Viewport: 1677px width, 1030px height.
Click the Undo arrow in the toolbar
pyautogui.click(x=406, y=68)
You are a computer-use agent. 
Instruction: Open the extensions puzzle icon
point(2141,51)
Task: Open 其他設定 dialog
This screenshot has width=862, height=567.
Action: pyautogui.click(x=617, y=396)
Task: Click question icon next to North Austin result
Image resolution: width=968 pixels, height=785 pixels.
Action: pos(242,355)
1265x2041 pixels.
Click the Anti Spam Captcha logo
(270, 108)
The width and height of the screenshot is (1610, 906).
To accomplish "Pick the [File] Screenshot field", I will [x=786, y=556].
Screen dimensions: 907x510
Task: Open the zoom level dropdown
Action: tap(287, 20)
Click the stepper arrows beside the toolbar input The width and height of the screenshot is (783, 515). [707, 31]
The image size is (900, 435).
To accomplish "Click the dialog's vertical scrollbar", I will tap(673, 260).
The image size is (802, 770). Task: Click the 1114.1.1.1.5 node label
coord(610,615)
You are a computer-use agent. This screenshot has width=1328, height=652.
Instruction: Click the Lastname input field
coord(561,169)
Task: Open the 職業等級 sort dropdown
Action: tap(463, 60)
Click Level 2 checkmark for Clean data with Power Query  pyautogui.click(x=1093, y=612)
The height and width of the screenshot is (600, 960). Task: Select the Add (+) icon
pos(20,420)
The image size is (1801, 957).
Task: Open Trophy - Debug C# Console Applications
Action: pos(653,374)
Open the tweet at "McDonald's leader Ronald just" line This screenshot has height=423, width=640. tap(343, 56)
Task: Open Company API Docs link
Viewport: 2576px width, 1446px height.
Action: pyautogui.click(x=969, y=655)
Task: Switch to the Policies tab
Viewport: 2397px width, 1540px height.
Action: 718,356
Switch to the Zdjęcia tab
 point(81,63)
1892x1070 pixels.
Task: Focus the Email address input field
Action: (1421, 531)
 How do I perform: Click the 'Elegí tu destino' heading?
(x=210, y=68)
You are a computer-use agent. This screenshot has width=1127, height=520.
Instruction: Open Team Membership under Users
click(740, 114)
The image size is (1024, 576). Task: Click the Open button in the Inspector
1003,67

- EXERCISE: Retype every one of the rows above, line for line, without changing anything.

- COMPLETE OUTPUT:
Viewport: 1677px width, 1030px height.
Click the Undo arrow in the toolbar
pyautogui.click(x=406, y=68)
You are a computer-use agent. 
Instruction: Open the extensions puzzle icon
point(2141,51)
Task: Open 其他設定 dialog
This screenshot has width=862, height=567.
Action: pyautogui.click(x=617, y=396)
Task: Click question icon next to North Austin result
Image resolution: width=968 pixels, height=785 pixels.
Action: pos(242,355)
1265x2041 pixels.
Click the Anti Spam Captcha logo
(270, 108)
The width and height of the screenshot is (1610, 906).
To accomplish "Pick the [File] Screenshot field", I will [x=786, y=556].
Screen dimensions: 907x510
Task: Open the zoom level dropdown
Action: tap(287, 20)
Click the stepper arrows beside the toolbar input The width and height of the screenshot is (783, 515). [707, 31]
The image size is (900, 435).
To accomplish "Click the dialog's vertical scrollbar", I will tap(673, 260).
The image size is (802, 770). Task: Click the 1114.1.1.1.5 node label
coord(610,615)
You are a computer-use agent. This screenshot has width=1328, height=652.
Instruction: Click the Lastname input field
coord(561,169)
Task: Open the 職業等級 sort dropdown
Action: tap(463, 60)
Click Level 2 checkmark for Clean data with Power Query  pyautogui.click(x=1093, y=612)
The height and width of the screenshot is (600, 960). Task: Select the Add (+) icon
pos(20,420)
The image size is (1801, 957).
Task: Open Trophy - Debug C# Console Applications
Action: pos(653,374)
Open the tweet at "McDonald's leader Ronald just" line This screenshot has height=423, width=640. tap(343, 56)
Task: Open Company API Docs link
Viewport: 2576px width, 1446px height.
Action: pyautogui.click(x=969, y=655)
Task: Switch to the Policies tab
Viewport: 2397px width, 1540px height.
Action: 718,356
Switch to the Zdjęcia tab
 point(81,63)
1892x1070 pixels.
Task: Focus the Email address input field
Action: (1421, 531)
 How do I perform: Click the 'Elegí tu destino' heading?
(x=210, y=68)
You are a computer-use agent. This screenshot has width=1127, height=520.
Instruction: Open Team Membership under Users
click(740, 114)
The image size is (1024, 576). Task: Click the Open button in the Inspector
1003,67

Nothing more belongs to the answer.